What is required:
Write out the data in full, exactly as shown.

[Collected data]
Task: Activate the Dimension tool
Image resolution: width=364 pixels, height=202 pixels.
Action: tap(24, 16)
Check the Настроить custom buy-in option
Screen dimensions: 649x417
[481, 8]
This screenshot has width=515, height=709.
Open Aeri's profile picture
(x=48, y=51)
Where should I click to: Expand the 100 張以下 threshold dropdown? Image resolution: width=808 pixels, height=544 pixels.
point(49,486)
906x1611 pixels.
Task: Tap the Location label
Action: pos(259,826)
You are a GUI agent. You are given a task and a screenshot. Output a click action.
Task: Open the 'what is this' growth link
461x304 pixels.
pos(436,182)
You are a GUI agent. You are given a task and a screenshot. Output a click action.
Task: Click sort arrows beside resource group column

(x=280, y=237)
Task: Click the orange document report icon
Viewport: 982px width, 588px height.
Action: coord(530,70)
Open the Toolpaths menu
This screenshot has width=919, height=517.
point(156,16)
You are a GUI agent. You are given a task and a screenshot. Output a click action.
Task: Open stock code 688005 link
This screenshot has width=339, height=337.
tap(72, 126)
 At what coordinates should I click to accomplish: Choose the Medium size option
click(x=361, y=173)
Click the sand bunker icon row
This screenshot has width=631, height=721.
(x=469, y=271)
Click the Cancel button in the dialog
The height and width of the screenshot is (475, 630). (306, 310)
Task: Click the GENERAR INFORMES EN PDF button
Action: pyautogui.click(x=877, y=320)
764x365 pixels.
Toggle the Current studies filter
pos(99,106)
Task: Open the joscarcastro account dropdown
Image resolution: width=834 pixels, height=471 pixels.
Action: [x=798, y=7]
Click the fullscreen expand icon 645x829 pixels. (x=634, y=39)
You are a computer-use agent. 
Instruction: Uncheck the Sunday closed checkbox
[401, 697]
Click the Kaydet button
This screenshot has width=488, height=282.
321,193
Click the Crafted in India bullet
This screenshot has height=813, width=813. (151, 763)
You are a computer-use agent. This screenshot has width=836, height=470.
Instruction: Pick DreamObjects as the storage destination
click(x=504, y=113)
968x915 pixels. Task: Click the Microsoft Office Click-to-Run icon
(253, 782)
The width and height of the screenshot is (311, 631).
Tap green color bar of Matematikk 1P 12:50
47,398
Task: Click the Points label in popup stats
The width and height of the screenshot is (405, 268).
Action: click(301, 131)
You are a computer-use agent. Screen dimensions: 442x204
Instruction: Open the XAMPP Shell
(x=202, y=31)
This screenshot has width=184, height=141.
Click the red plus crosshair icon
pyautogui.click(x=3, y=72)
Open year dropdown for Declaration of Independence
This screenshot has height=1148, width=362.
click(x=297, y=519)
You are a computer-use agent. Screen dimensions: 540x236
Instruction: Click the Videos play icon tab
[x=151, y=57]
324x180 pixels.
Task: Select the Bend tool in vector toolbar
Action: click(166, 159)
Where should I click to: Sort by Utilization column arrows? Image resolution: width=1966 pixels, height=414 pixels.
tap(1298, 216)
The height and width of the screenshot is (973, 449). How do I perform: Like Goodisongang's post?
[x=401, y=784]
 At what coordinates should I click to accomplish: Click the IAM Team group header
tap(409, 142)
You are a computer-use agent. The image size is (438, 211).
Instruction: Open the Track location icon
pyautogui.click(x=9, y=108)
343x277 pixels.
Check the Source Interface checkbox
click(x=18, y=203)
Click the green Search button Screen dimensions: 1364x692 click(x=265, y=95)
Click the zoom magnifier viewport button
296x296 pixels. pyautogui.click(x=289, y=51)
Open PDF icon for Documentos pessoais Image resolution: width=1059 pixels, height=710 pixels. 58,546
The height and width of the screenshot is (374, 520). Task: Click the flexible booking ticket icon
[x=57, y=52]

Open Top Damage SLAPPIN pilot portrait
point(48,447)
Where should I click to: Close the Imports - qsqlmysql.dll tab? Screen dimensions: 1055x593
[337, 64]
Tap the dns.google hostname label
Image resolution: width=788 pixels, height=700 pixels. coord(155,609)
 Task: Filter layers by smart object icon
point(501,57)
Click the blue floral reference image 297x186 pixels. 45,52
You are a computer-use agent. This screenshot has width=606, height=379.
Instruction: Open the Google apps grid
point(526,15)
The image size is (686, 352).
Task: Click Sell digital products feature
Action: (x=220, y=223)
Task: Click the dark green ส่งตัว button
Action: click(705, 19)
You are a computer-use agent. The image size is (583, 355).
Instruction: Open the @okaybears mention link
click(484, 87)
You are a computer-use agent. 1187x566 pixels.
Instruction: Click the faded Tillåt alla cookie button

Response area:
Task: Activate the Dimension tool
Image resolution: width=364 pixels, height=202 pixels.
Action: tap(24, 16)
Check the Настроить custom buy-in option
Screen dimensions: 649x417
[481, 8]
This screenshot has width=515, height=709.
Open Aeri's profile picture
(x=48, y=51)
Where should I click to: Expand the 100 張以下 threshold dropdown? Image resolution: width=808 pixels, height=544 pixels.
point(49,486)
906x1611 pixels.
Task: Tap the Location label
Action: pos(259,826)
You are a GUI agent. You are given a task and a screenshot. Output a click action.
Task: Open the 'what is this' growth link
461x304 pixels.
pos(436,182)
You are a GUI agent. You are given a task and a screenshot. Output a click action.
Task: Click sort arrows beside resource group column

(x=280, y=237)
Task: Click the orange document report icon
Viewport: 982px width, 588px height.
Action: coord(530,70)
Open the Toolpaths menu
This screenshot has width=919, height=517.
point(156,16)
You are a GUI agent. You are given a task and a screenshot. Output a click action.
Task: Open stock code 688005 link
This screenshot has width=339, height=337.
tap(72, 126)
 At what coordinates should I click to accomplish: Choose the Medium size option
click(x=361, y=173)
Click the sand bunker icon row
This screenshot has width=631, height=721.
(x=469, y=271)
Click the Cancel button in the dialog
The height and width of the screenshot is (475, 630). (306, 310)
Task: Click the GENERAR INFORMES EN PDF button
Action: pyautogui.click(x=877, y=320)
764x365 pixels.
Toggle the Current studies filter
pos(99,106)
Task: Open the joscarcastro account dropdown
Image resolution: width=834 pixels, height=471 pixels.
Action: [x=798, y=7]
Click the fullscreen expand icon 645x829 pixels. (x=634, y=39)
You are a computer-use agent. 
Instruction: Uncheck the Sunday closed checkbox
[401, 697]
Click the Kaydet button
This screenshot has width=488, height=282.
321,193
Click the Crafted in India bullet
This screenshot has height=813, width=813. (151, 763)
You are a computer-use agent. This screenshot has width=836, height=470.
Instruction: Pick DreamObjects as the storage destination
click(x=504, y=113)
968x915 pixels. Task: Click the Microsoft Office Click-to-Run icon
(253, 782)
The width and height of the screenshot is (311, 631).
Tap green color bar of Matematikk 1P 12:50
47,398
Task: Click the Points label in popup stats
The width and height of the screenshot is (405, 268).
Action: click(301, 131)
You are a computer-use agent. Screen dimensions: 442x204
Instruction: Open the XAMPP Shell
(x=202, y=31)
This screenshot has width=184, height=141.
Click the red plus crosshair icon
pyautogui.click(x=3, y=72)
Open year dropdown for Declaration of Independence
This screenshot has height=1148, width=362.
click(x=297, y=519)
You are a computer-use agent. Screen dimensions: 540x236
Instruction: Click the Videos play icon tab
[x=151, y=57]
324x180 pixels.
Task: Select the Bend tool in vector toolbar
Action: click(166, 159)
Where should I click to: Sort by Utilization column arrows? Image resolution: width=1966 pixels, height=414 pixels.
tap(1298, 216)
The height and width of the screenshot is (973, 449). How do I perform: Like Goodisongang's post?
[x=401, y=784]
 At what coordinates should I click to accomplish: Click the IAM Team group header
tap(409, 142)
You are a computer-use agent. The image size is (438, 211).
Instruction: Open the Track location icon
pyautogui.click(x=9, y=108)
343x277 pixels.
Check the Source Interface checkbox
click(x=18, y=203)
Click the green Search button Screen dimensions: 1364x692 click(x=265, y=95)
Click the zoom magnifier viewport button
296x296 pixels. pyautogui.click(x=289, y=51)
Open PDF icon for Documentos pessoais Image resolution: width=1059 pixels, height=710 pixels. 58,546
The height and width of the screenshot is (374, 520). Task: Click the flexible booking ticket icon
[x=57, y=52]

Open Top Damage SLAPPIN pilot portrait
point(48,447)
Where should I click to: Close the Imports - qsqlmysql.dll tab? Screen dimensions: 1055x593
[337, 64]
Tap the dns.google hostname label
Image resolution: width=788 pixels, height=700 pixels. coord(155,609)
 Task: Filter layers by smart object icon
point(501,57)
Click the blue floral reference image 297x186 pixels. 45,52
You are a computer-use agent. This screenshot has width=606, height=379.
Instruction: Open the Google apps grid
point(526,15)
The image size is (686, 352).
Task: Click Sell digital products feature
Action: (x=220, y=223)
Task: Click the dark green ส่งตัว button
Action: click(705, 19)
You are a computer-use agent. The image size is (583, 355).
Instruction: Open the @okaybears mention link
click(484, 87)
You are a computer-use agent. 1187x566 pixels.
Instruction: Click the faded Tillåt alla cookie button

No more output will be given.